GUY: *busts in bleeding* i owe money to some bad dudes you gotta help me
ME: *proudly reaches down and pulls the pennies out of my loafers* you’ve come to the right place
Experts say that human interaction is important for brain health but I’m willing to risk it.
ive never seen any flies in the house but this spider is getting fat so how do I tip a spider?
Quit doubting my abilities, I can drive with one hand and crash the car with the other…
Old Hollywood bloopers are a thing of beauty.
Going to a baby shower and I’m real nervous, do they just kind of pour down on you?
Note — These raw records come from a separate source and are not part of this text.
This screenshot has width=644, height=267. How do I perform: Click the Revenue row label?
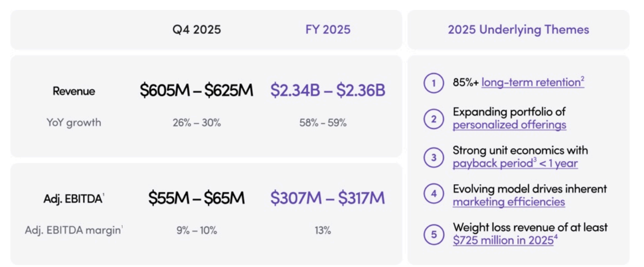tap(74, 91)
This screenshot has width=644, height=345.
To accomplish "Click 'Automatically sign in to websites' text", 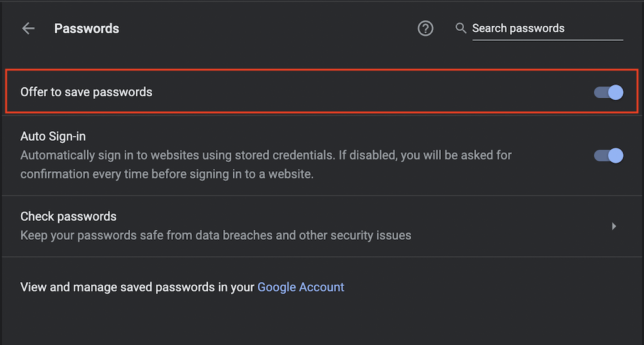I will pos(107,155).
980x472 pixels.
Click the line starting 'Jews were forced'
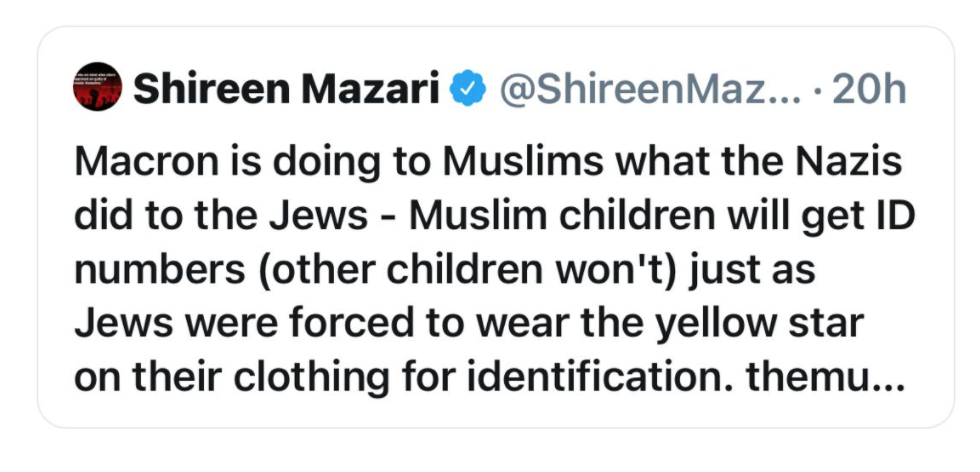[x=469, y=324]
If you catch one do you have to keep it?
[guy who just got out of prison on a technicality]
“what were you in for?”
murder, a guy… a guy…
“spit it out man”
a guy, interrupted me
a relationship should be 50/50. 50% donkey 50% dragon
I once had a broken tooth repaired in France. I still chew with a slight accent.
Amazing how many stupid choices are made on smart phones.
When you say “You’re going to hate me for this” you’re making a very large assumption that I don’t hate you already
Job interview…
H- “So how would you describe yourself?”
Me- “Verbally but just incase I prepared a dance”..
[first day as a doorman]
me: bye, thanks for coming
sperm bank manager: *pulling me aside* this was literally the first thing we talked about
Films whose titles give away the ending:
• Sole Survivor
• Drag Me To Hell
• Saving Private Ryan
• Death of a Salesman
• Bruce Willis is A Ghost
Someone please recommend a self-help book that can teach me how to sleep through an alarm.
“I told Stu that he’d had too much to drink,” said one of the four, asking not to be identified, “he had no business being behind the wheel.”
*Meanwhile on a date*
Her: So what do you do?
Me: I’m a photographer.
Her: Wow, really?
Me: Yes. I picture us together.
*Slaps knee*
Heard a rival dad is planning to hand out king size candy bars for Halloween so now every trick or treater that comes to my house is getting a full rack of ribs.
Micro-dosing sleep by just closing my eyes for a moment while I’m driving.
…Hey, this road has a lot more fish than usual.